HOW TO COMPLETE THIS TASK:
Copy each line containing the word "icon" from the records that follow, please.

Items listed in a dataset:
☆ ☆ ☆ ☆

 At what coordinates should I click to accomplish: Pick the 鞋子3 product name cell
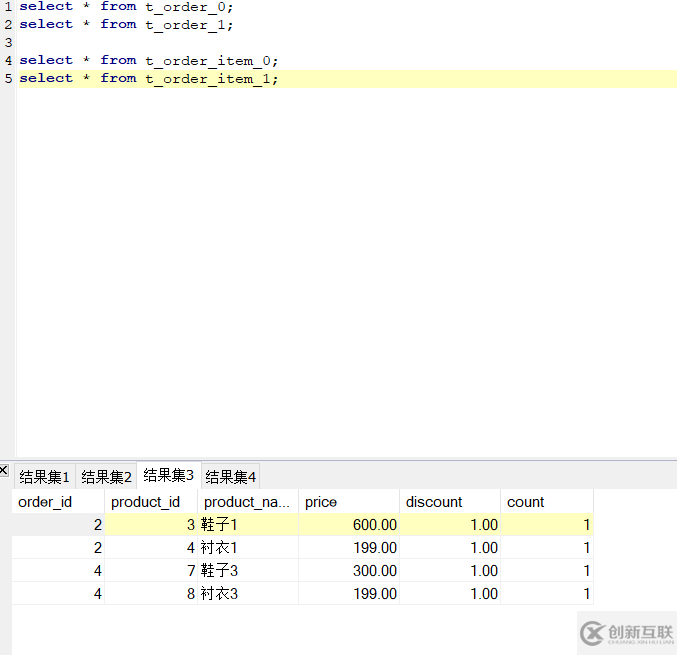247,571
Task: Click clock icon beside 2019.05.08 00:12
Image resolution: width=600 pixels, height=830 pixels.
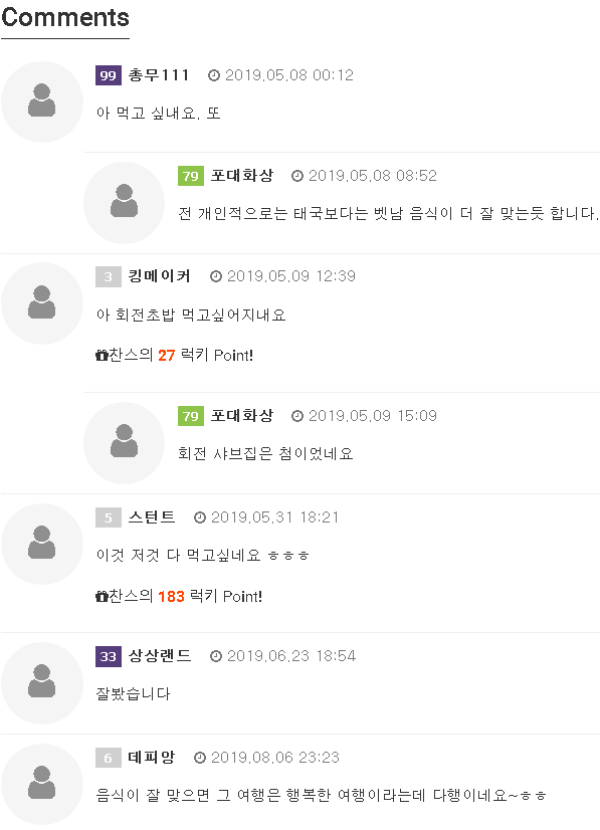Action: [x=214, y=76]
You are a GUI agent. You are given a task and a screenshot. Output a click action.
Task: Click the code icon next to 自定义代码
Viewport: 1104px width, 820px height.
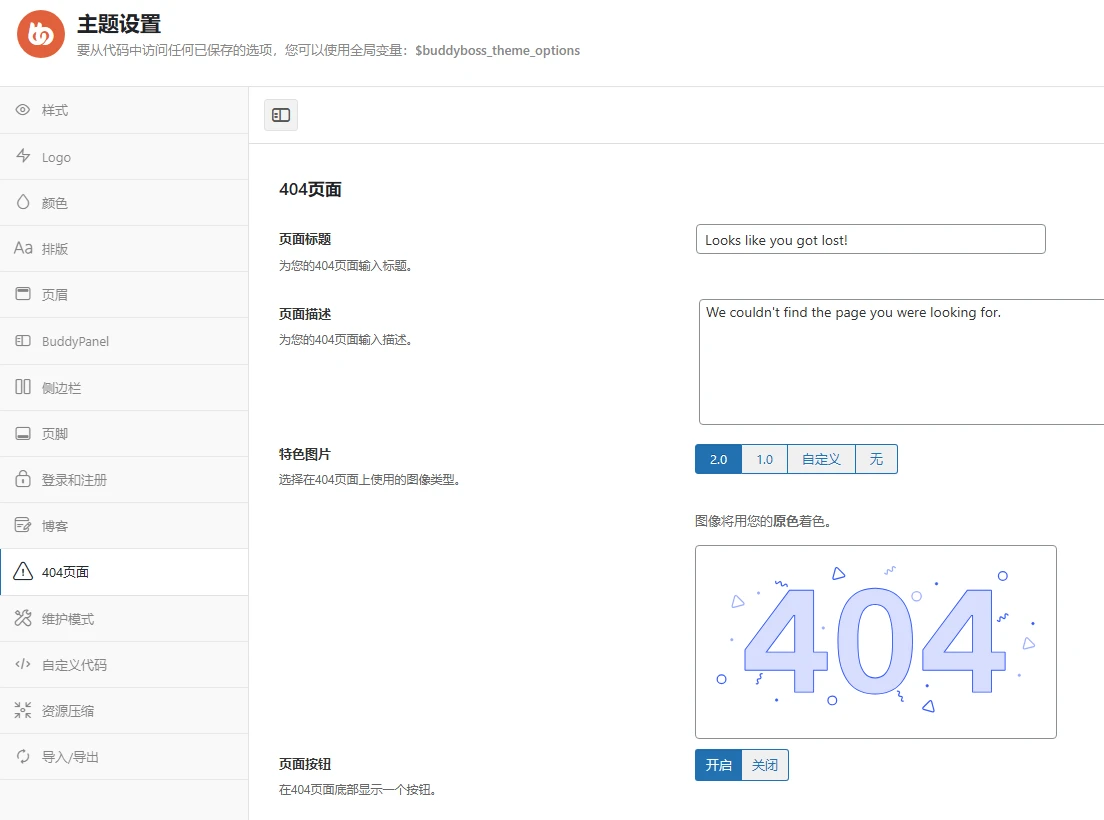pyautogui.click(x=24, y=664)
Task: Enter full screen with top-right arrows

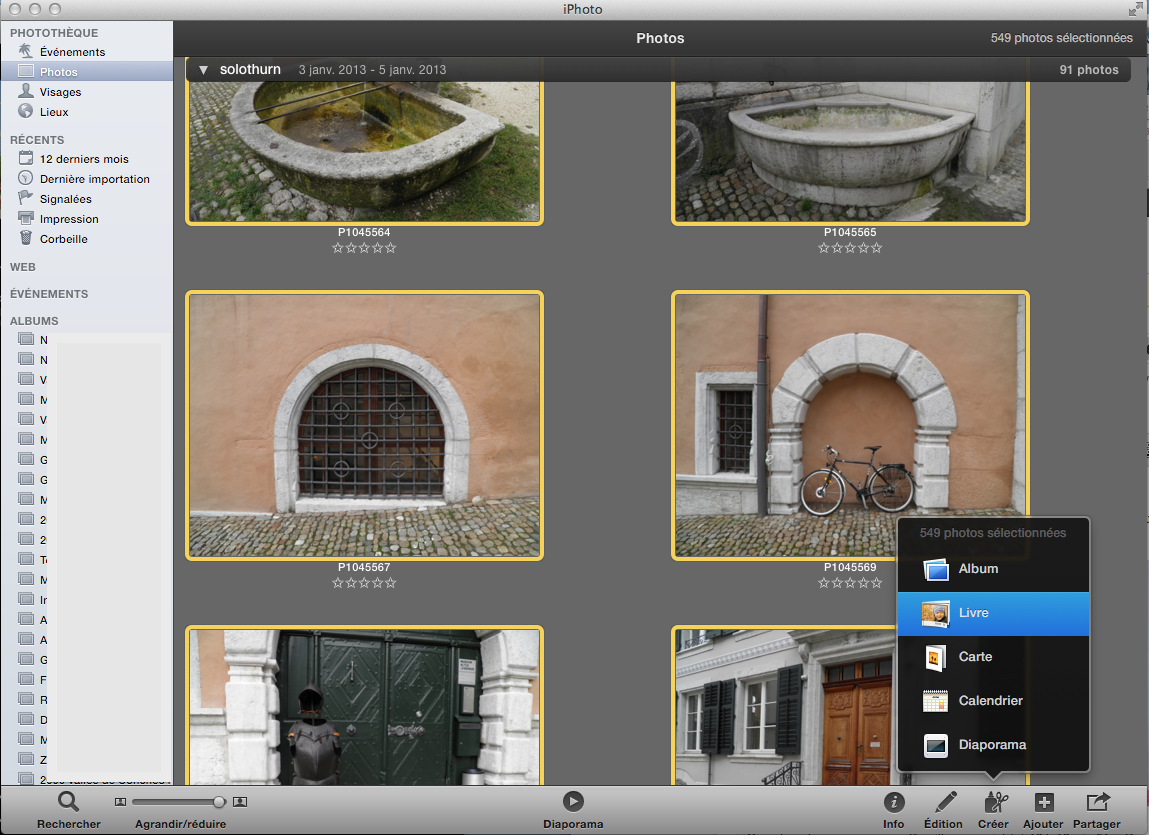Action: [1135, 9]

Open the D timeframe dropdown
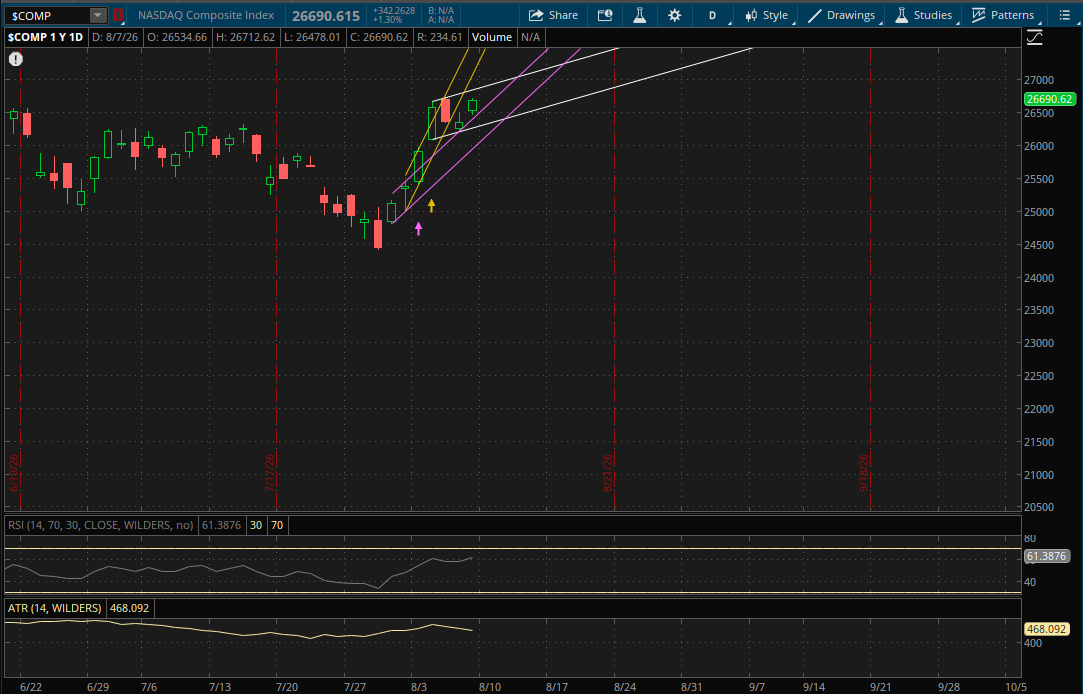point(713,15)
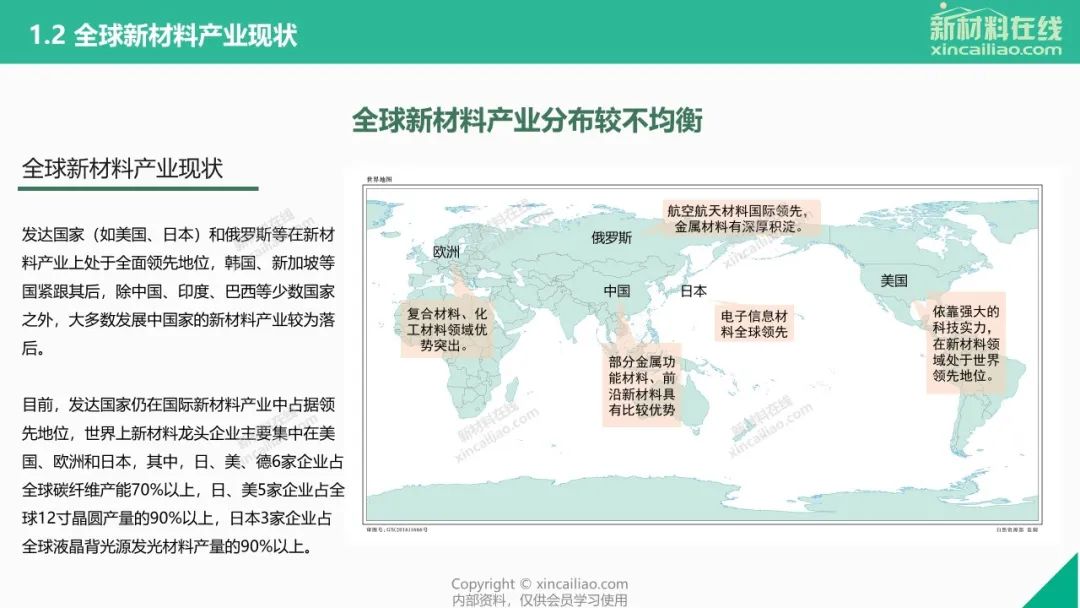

☆ ☆ ☆ ☆

ANSWER:
Task: Click clock icon beside 2019.05.08 00:12
Task: Click the code icon next to 自定义代码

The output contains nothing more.